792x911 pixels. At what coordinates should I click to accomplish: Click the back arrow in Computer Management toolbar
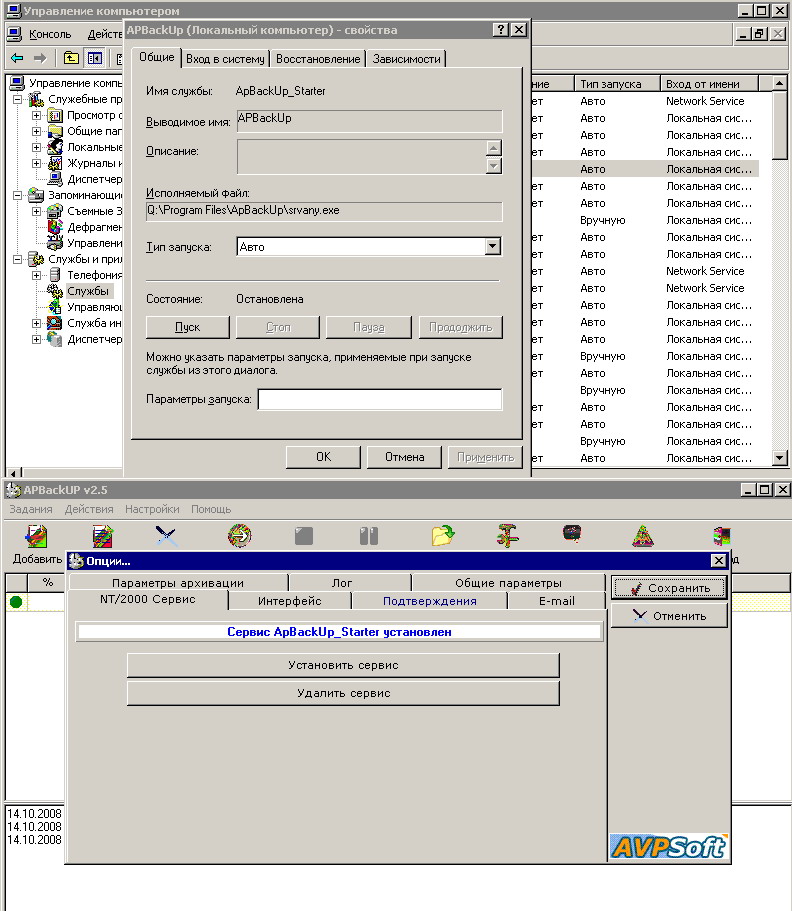click(x=17, y=58)
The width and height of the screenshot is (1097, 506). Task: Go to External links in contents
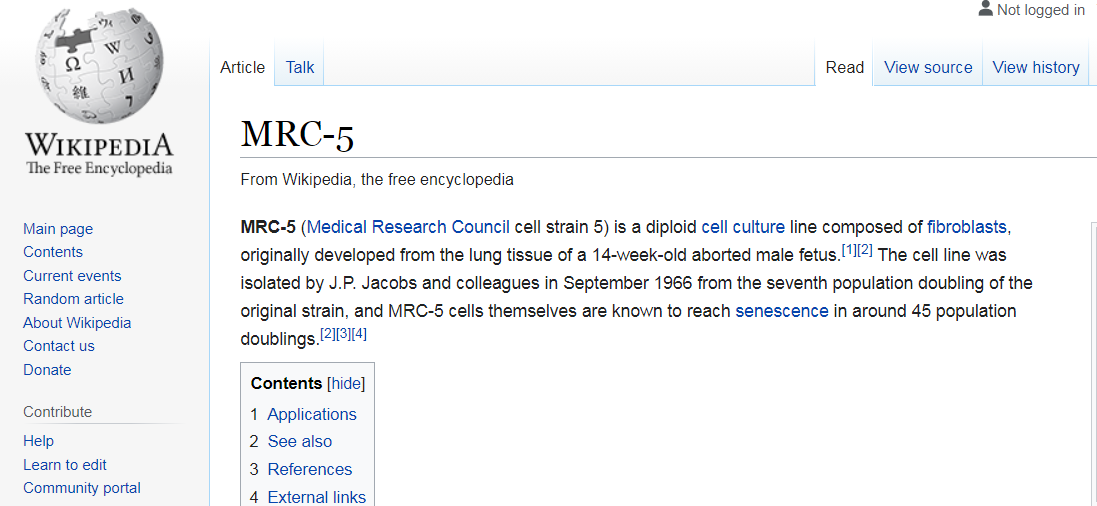(x=316, y=496)

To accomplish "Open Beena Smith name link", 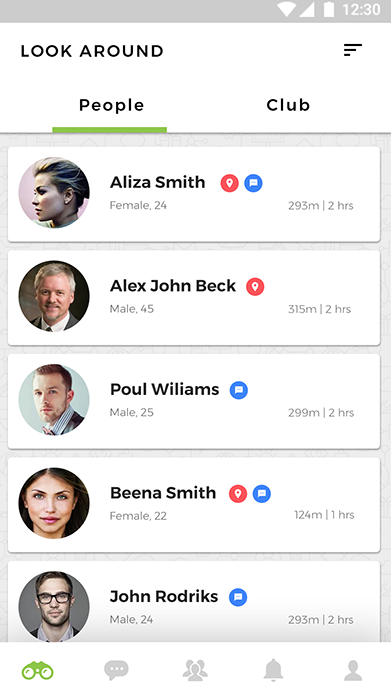I will tap(163, 493).
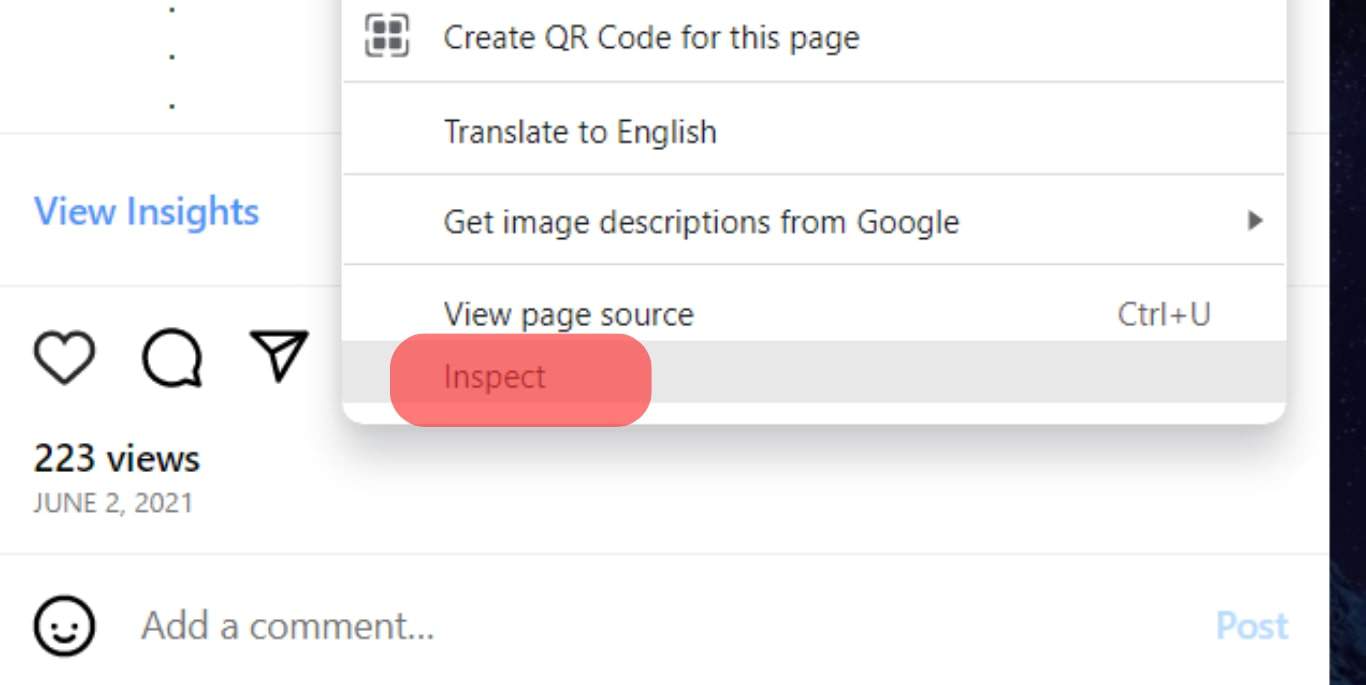Viewport: 1366px width, 685px height.
Task: Share the post with the paper plane icon
Action: pos(279,356)
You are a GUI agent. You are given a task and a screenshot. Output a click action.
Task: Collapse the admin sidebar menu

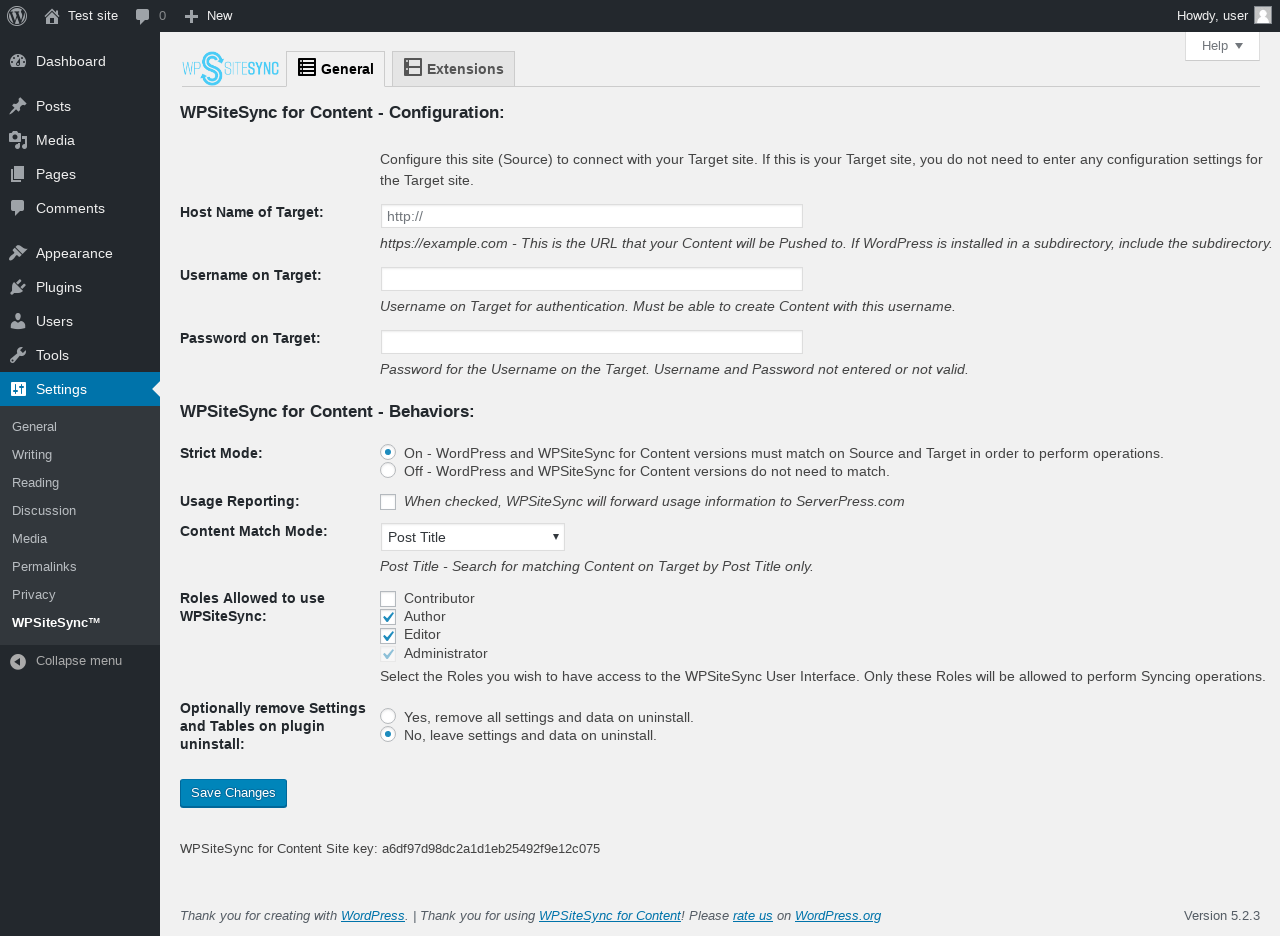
━━━━━━━━━━
> YOUR INSTRUCTIONS
Output, exactly and without pictures, the span of lines that starts at the line containing "You are a GUI" and ends at the last line above.

> YOUR SOLUTION
You are a GUI agent. You are given a task and a screenshot. Output a click action.
Task: Collapse the admin sidebar menu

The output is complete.